Metadata-Version: 2.4
Name: orchestration-pipelines
Version: 0.2.0
Summary: Orchestration Pipelines
Author-email: Google LLC <googleapis-packages@google.com>
License: Apache-2.0
Classifier: Programming Language :: Python :: 3
Classifier: License :: OSI Approved :: Apache Software License
Classifier: Operating System :: OS Independent
Classifier: Framework :: Apache Airflow
Requires-Python: >=3.9
Description-Content-Type: text/markdown
License-File: LICENSE
Requires-Dist: pytz
Requires-Dist: PyYAML
Requires-Dist: apache-airflow>=2.9.0
Requires-Dist: google-cloud-storage
Requires-Dist: dbt-core>=1.0.0
Requires-Dist: protobuf>=4.25.0
Requires-Dist: apache-airflow-client
Requires-Dist: google-auth
Requires-Dist: google-cloud-dataproc>=5.25.0
Requires-Dist: google-cloud-dataform>=0.9.0
Requires-Dist: apache-airflow-providers-google>=19.0.0
Requires-Dist: tenacity
Dynamic: license-file

# Orchestration-pipelines

[![PyPI version](https://badge.fury.io/py/orchestration-pipelines.svg)](https://badge.fury.io/py/orchestration-pipelines)
[![Python Versions](https://img.shields.io/pypi/pyversions/orchestration-pipelines.svg)](https://pypi.org/project/orchestration-pipelines/)
[![Support Status](https://img.shields.io/badge/support-preview-orange.svg)](https://github.com/google/composer-declarative-dags)
[![License](https://img.shields.io/badge/License-Apache_2.0-blue.svg)](https://opensource.org/licenses/Apache-2.0)

A library for defining and generating Apache Airflow DAGs declaratively using YAML. Currently focused on orchestration of GCP resources (Dataproc, BigQuery, Dataform) and DBT.

> [!NOTE]
> This library is currently in **Preview**.

## Overview

`orchestration-pipelines` allows you to define complex data workflows in simple, human-readable YAML files. It abstracts away the boilerplate of writing Airflow DAGs in Python, making it easier for non-Python experts to create and manage pipelines.

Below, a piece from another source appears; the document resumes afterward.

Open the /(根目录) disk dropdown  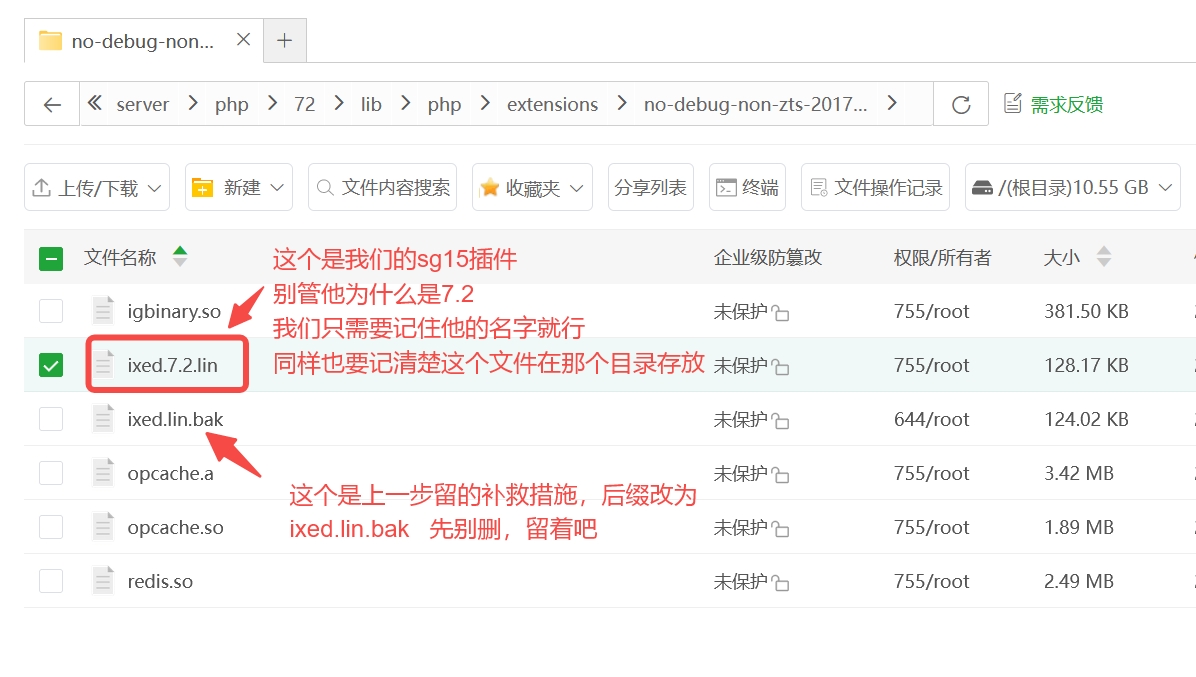[x=1072, y=187]
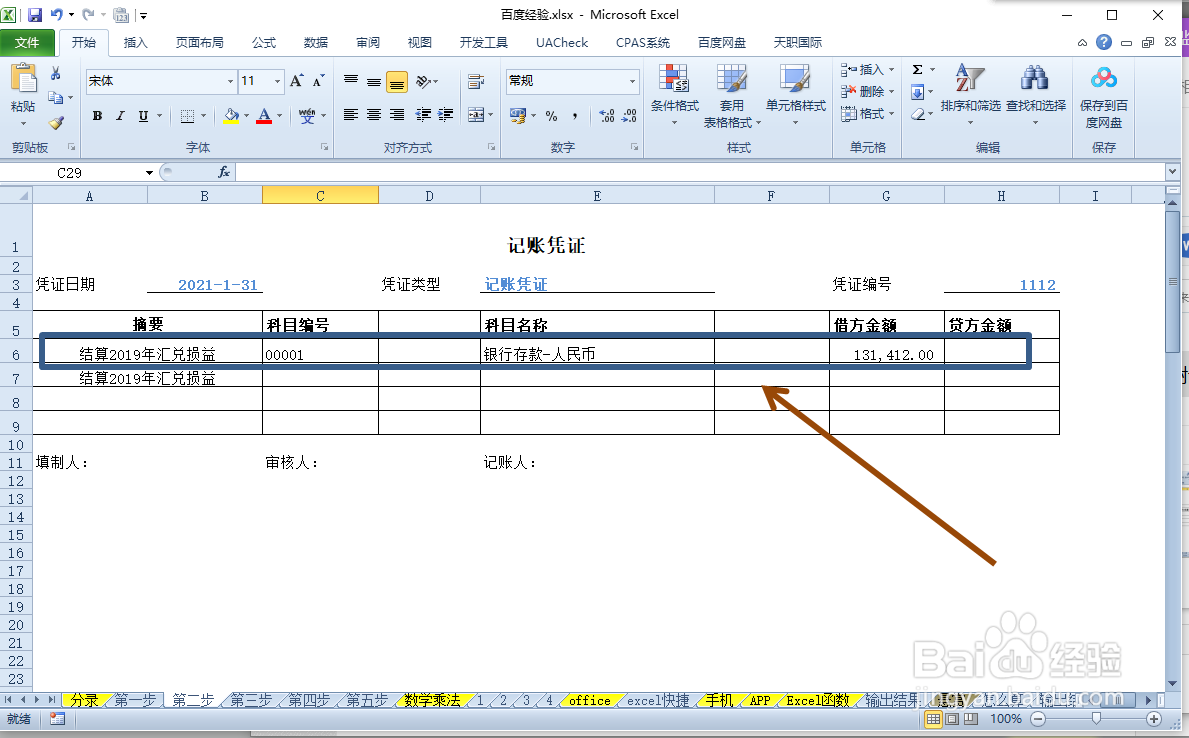
Task: Click the AutoSum Σ icon
Action: [918, 68]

## Supported Python Versions

Python >= 3.9

## Features

-   **Declarative DAGs**: Define your pipeline structure, triggers, and actions in YAML.
-   **Rich Actions Support**: Built-in support for:
    -   Python Scripts
    -   Google Cloud BigQuery
    -   Google Cloud Dataproc (Serverless, Ephemeral and existing clusters)
    -   Google Cloud Dataform
    -   DBT
-   **Automatic Generation**: A simple Python call generates the full Airflow DAG.
-   **Versioning**: Supports versioning of pipelines via a manifest file(as of Preview, on Google Cloud Composer).

## Installation

You can install `orchestration-pipelines` from PyPI:

```bash
pip install orchestration-pipelines
```

> [!IMPORTANT]
> Ensure your `apache-airflow-client` version is fully compatible with Airflow 3 to prevent critical DAG parsing or runtime errors. This package utilizes Airflow Client API calls to interact with the metadata database; `apache-airflow-client` library introduces significant architectural shifts in newer versions, a version mismatch will likely break communication and disrupt your pipelines. Always verify that your client version aligns with your Airflow environment to ensure stability.

## Quick Start

### 1. Define your pipeline in YAML

Create a file named `my_pipeline.yml`:

```yaml
modelVersion: "1.0"
pipelineId: "my_pipeline"
description: "A simple example pipeline"
runner: "airflow"

defaults:
  projectId: "your-gcp-project"
  location: "us-central1"

triggers:
  - schedule:
      interval: "0 4 * * *"
      startTime: "2026-01-01T00:00:00"
      catchup: false

actions:
  - sql:
      name: "create_table"
      query:
        inline: "CREATE TABLE IF NOT EXISTS `your-gcp-project.my_dataset.my_table` (id INT64, name STRING);"
      engine:
        bigquery:
          location: "US"
```

### 2. Generate the Airflow DAG

Create a Python file named `my_pipeline.py` in your Airflow DAGs folder:

```python
from orchestration_pipelines_lib.api import generate

# Generate Airflow DAG from pipeline definition file
# airflow | dag
# Root is "dags" directory in Composer bucket
generate("dataform-pipeline-local.yml")
```

Airflow will parse this Python file and automatically generate the DAG based on your YAML definition.

## Advanced Features

### Versioning and Manifests

You can manage multiple versions of your pipelines using a `manifest.yaml` file. This allows you to specify which version of a pipeline should be active.

See the `examples/` directory for a sample `manifest.yaml` and how to use it.

## License

This project is licensed under the Apache 2.0 License - see the [LICENSE](LICENSE) file for details.